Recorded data
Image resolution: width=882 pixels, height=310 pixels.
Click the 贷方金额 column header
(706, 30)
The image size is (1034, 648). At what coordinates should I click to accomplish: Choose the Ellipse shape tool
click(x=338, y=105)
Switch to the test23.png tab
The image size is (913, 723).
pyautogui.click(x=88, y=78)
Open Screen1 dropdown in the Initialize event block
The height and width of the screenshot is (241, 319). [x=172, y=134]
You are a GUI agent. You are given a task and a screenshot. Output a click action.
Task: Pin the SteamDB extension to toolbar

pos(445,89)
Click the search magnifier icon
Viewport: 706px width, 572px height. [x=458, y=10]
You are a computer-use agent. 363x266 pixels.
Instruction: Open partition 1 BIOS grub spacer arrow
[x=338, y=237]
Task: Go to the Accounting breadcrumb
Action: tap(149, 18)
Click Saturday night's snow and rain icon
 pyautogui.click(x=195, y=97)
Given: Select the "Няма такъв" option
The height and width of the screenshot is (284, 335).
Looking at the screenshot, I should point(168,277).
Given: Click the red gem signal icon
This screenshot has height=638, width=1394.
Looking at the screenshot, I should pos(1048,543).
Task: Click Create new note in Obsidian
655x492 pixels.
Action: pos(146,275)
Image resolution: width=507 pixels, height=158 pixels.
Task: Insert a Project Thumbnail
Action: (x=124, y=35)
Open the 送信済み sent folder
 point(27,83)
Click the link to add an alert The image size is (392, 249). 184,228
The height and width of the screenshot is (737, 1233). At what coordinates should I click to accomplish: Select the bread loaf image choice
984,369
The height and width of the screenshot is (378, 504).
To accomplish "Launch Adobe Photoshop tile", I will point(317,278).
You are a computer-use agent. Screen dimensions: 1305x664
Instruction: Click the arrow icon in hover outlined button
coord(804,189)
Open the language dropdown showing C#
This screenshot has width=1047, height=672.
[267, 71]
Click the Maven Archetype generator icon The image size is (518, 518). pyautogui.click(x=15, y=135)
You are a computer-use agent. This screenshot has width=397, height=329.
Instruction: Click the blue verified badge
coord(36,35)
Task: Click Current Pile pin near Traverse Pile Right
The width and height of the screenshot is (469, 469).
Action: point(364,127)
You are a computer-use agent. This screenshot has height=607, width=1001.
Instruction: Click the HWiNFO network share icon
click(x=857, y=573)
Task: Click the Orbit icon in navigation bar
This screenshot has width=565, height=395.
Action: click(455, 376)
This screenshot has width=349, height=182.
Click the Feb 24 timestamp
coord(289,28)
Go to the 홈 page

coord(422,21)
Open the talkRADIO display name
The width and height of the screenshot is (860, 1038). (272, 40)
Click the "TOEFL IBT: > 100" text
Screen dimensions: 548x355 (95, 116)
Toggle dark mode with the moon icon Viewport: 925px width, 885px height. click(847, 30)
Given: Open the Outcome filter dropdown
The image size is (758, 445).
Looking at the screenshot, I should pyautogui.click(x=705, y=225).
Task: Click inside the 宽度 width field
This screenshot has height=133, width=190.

=== YOUR GOAL ===
Your reply should be the number of lines in the entries that contain "computer", nothing more.

=== EXERCISE RESULT ===
4